Disponível na MUBI, “O Bandido da Luz Vermelha” é a explosão do terceiro mundo em forma de filme 27/06/2023 - 16:06

Felipe Worliczeck*

As maiores revoluções na arte vêm justamente daqueles que pretendiam destruí-la. Rogério Sganzerla queria mesmo era uma explosão: do cinema e do terceiro mundo junto com ele. “O Bandido da Luz Vermelha” (1968) - primeiro filme do cineasta, disponível na Mubi a partir desta terça-feira, 27 de junho - é a obra que materializa o espírito anarquista de seu criador, pioneiro do cinema marginal, movimento que surgiria com o declínio do cinema novo e desembocaria nas polêmicas porno-chanchadas (veja trailer abaixo).

A desconstrução completa é o elemento central do universo que Rogério Sganzerla nos propõe. Mesmo os fatores externos à obra e narrativa, como sua classificação em gêneros cinematográficos, encontram dificuldade em descrevê-la. “O Bandido da Luz Vermelha” é um faroeste terceiro-mundista, mas também é um pulp B e horror slasher.

A narrativa, por sua vez, gira em torno de Jorge (Paulo Villaça), um criminoso que ficou conhecido pela opinião pública a partir de uma exposição midiática policialesca por seus métodos inusitados e, claro, a lanterna com luz avermelhada que usava. O filme inverte a narrativa para sua época, retratando a vida extravagante que Jorge conquista a partir de seus crimes, ao invés de focar no castigo que ele merece, em uma pretensa moral punitivista.

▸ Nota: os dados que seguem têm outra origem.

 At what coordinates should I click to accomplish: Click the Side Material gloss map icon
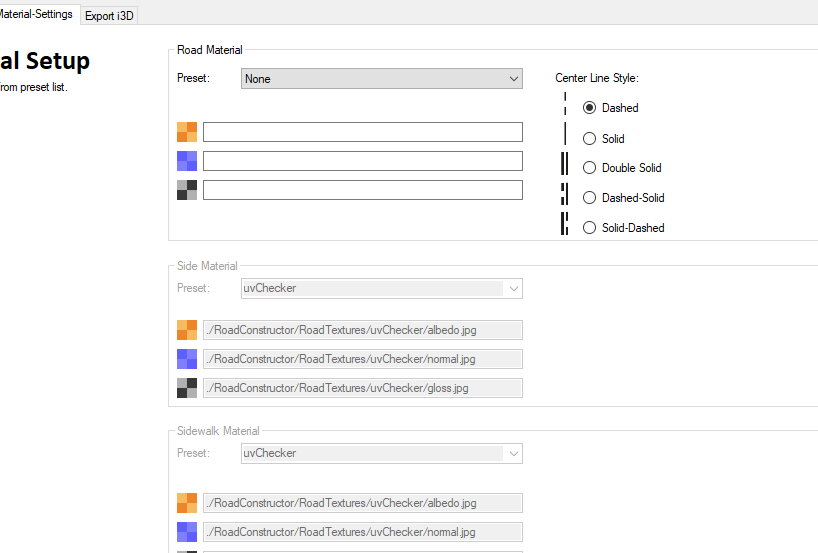(187, 388)
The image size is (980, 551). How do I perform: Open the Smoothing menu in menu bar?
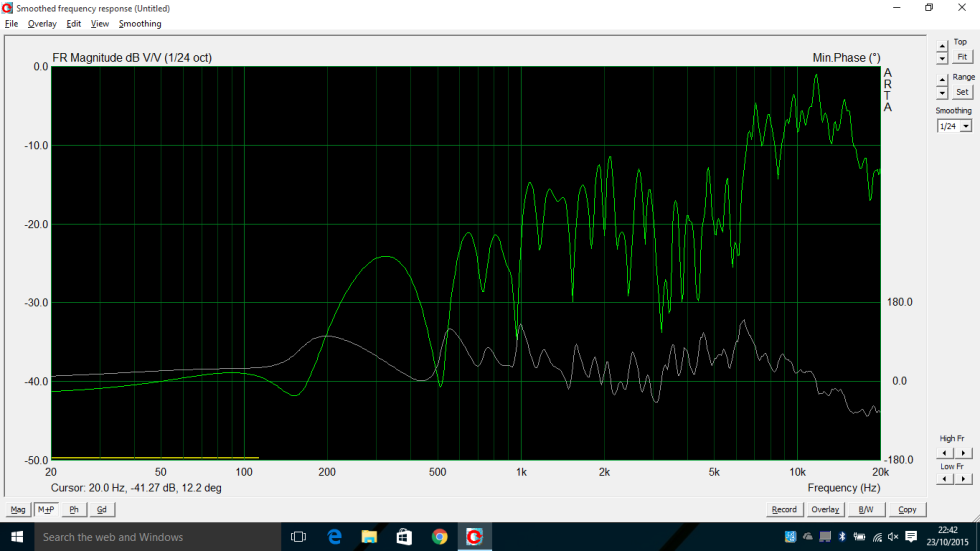click(x=140, y=23)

Junto ao filme, Sganzerla também publicou um manifesto sobre suas pretensões com a obra, originando o que é hoje conhecido como Cinema Marginal. Os filmes deste movimento se constituíram após a imposição do AI-5 pela ditadura militar, restringindo a liberdade e fôlego dos artistas do Cinema Novo.

O Cinema Marginal, portanto, surgiu como uma alternativa viável, política e econômica, de se falar da realidade brasileira. Os cineastas do Cinema Marginal - entre eles Sganzerla e Júlio Bressane - foram influenciados pelo tropicalismo e pelo cinema de Jean-Luc Godard, criticando o Cinema Novo pela criação de “filmes ininteligíveis", focando agora na indústria cultural norte-americana de cinema B. 

“O Bandido da Luz Vermelha” se enquadra em todos estes quesitos, mais evidentes em sua montagem fragmentada e frenética, muito semelhante à filmes da nouvelle vague francesa como “O Acossado” (1960). 

Essa desconfiguração da forma fílmica em seus diferentes aspectos é justamente o que une a narrativa desconjuntada da obra, tornando o caos da Boca do Lixo, região em que a obra foi gravada, um sentimento palpável no filme. 

Com o lema “o terceiro mundo vai explodir”, o filme é, sem dúvidas, uma bomba na prática cinematográfica brasileira vigente na década de 1960. Apesar de sua substituição pelas porno-chanchadas, mais comercialmente viáveis e responsáveis pela maior porcentagem de filmes brasileiros no cinema na história, “O Bandido da Luz Vermelha” é um filme que perpassa e explode qualquer barreira imposta a ele.